## 

In [None]:
import os
import numpy as np
import librosa
import matplotlib.pyplot as plt

def audio_trim(wav, length, threshold=10):
    # split an audio signal into non-silent intervals.
    non_silence_parts = librosa.effects.split(wav, top_db=threshold)
    output = np.concatenate([wav[s:e] for s, e in non_silence_parts])
    output = output[1:length+1]
    return output

if __name__ == '__main__':
    wav_file_path = '../audio/wang//test_data/20170001P00235A0066.wav'

    wav, _ = librosa.load(wav_file_path, sr=44100)
    plt.plot(wav)
    plt.show()

    output_part = audio_trim(wav, 20000)
    print("shape", np.shape(output_part))
    plt.plot(output_part)
    plt.show()



In [None]:
import os
import numpy as np
import librosa
import matplotlib.pyplot as plt
import sklearn.preprocessing



def audio_trim(wav, length, threshold=10):
    # split an audio signal into non-silent intervals.
    non_silence_parts = librosa.effects.split(wav, top_db=threshold)
    output = np.concatenate([wav[s:e] for s, e in non_silence_parts])
    output = output[1:length+1]
    return output


if __name__ == '__main__':
    # raw audio file folder path
    audio_folder_path = '../audio/'
    # mfcc data and labels files path
    dataset_file_path = 'dataset.npy'
    label_file_path = 'labels.npy'

    # get all speakers
    speakers = os.listdir(audio_folder_path)
    print("\nspeakers:", speakers, "\nlen:", len(speakers))

    dataset = []
    labels = []

    for speaker in speakers:
        cnt = 0
        wav_files = os.listdir(audio_folder_path + speaker + '/train_data/')
        for wav_file in wav_files:
            # print(speaker, 'wav file: ', wav_file)
            if '.wav' in wav_file:
                # load wav file
                wav, sr = librosa.load(path=audio_folder_path + speaker + '/train_data/' + wav_file, sr=16000)
                # The actual speaking time is about 2s
                wav = audio_trim(wav=wav, length=16384, threshold=30)
                # extract mfcc geature
                mfcc = librosa.feature.mfcc(y=wav, sr=sr, 
                                window='hamming', 
                                win_length=512,
                                hop_length=384,
                                n_fft=2048,
                                n_mels=32,
                                n_mfcc=32)
                
                dataset.append(mfcc)
                labels.append(speaker)
                cnt += 1

                if (cnt % 60 == 0):
                    scaler = sklearn.preprocessing.MinMaxScaler()
                    normalize_mfcc = scaler.fit_transform(mfcc)
                    # print(np.square(normalize_mfcc))
                    print(speaker, np.shape(mfcc))
                    plt.imshow(np.square(normalize_mfcc))
                    plt.show()
                # print(speaker, cnt, np.shape(mfcc))
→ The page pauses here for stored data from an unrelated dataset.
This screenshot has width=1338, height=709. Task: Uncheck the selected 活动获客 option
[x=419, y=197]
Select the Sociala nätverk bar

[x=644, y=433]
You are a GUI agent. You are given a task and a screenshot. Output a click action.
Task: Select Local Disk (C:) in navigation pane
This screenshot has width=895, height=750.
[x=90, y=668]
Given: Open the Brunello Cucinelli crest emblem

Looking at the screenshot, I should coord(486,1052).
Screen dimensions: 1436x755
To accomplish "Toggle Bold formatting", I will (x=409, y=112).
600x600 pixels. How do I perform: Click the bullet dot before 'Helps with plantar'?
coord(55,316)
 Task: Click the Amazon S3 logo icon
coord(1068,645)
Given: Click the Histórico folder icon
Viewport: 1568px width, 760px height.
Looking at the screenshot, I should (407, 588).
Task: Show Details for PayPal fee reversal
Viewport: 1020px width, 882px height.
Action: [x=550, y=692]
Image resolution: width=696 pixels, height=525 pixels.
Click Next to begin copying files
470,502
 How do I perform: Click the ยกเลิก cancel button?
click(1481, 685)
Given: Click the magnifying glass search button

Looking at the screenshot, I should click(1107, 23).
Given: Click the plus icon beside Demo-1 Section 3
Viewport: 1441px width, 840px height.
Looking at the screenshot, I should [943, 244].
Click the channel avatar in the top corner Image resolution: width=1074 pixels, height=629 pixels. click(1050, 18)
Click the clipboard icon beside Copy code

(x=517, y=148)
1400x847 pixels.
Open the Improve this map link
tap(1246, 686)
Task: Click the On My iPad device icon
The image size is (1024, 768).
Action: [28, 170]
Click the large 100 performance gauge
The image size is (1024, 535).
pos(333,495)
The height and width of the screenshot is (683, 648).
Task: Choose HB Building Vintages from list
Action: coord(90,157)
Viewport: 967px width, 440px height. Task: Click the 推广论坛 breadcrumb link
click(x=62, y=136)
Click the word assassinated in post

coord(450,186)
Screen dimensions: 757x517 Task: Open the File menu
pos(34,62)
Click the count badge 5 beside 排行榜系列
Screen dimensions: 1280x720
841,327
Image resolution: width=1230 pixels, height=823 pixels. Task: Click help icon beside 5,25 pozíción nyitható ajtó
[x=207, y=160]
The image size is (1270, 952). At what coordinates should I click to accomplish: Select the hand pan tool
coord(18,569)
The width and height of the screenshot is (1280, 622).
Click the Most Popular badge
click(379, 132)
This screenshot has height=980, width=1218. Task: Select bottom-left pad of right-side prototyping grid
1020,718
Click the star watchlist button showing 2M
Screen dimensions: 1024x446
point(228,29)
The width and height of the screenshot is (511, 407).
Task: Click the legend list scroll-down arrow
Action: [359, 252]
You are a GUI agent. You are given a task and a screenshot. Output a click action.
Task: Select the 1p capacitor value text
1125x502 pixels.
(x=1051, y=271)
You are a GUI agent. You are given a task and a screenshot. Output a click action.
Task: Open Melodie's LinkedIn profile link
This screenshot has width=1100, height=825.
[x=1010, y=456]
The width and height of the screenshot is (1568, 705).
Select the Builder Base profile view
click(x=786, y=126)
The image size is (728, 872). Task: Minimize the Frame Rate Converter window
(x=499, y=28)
    # np.save(dataset_file_path, np.array(dataset))
    # np.save(label_file_path, np.array(labels))
   


In [None]:
import os
import numpy as np
import librosa
import matplotlib.pyplot as plt
import sklearn.preprocessing



def audio_trim(wav, length, threshold=10):
    # split an audio signal into non-silent intervals.
    non_silence_parts = librosa.effects.split(wav, top_db=threshold)
    output = np.concatenate([wav[s:e] for s, e in non_silence_parts])
    output = output[1:length+1]
    return output


def mfcc_normalize(mfcc:np.ndarray,scale:tuple=(0,1)):
    ret = mfcc.copy()
    min, max = mfcc.min(),mfcc.max()
    
    ret = (ret - min) / (max - min)
    ret = ret * (scale[1] - scale[0]) + scale[0]
    return ret

if __name__ == '__main__':
    # raw audio file folder path
    audio_folder_path = '../audio/'
    # mfcc data and labels files path
    dataset_file_path = 'dataset.npy'
    label_file_path = 'labels.npy'

    # get all speakers
    speakers = os.listdir(audio_folder_path)
    print("\nspeakers:", speakers, "\nlen:", len(speakers))

    # dataset = []
    # labels = []

    scaler = sklearn.preprocessing.MinMaxScaler()
    # print all details of large array
    np.set_printoptions(threshold=np.inf)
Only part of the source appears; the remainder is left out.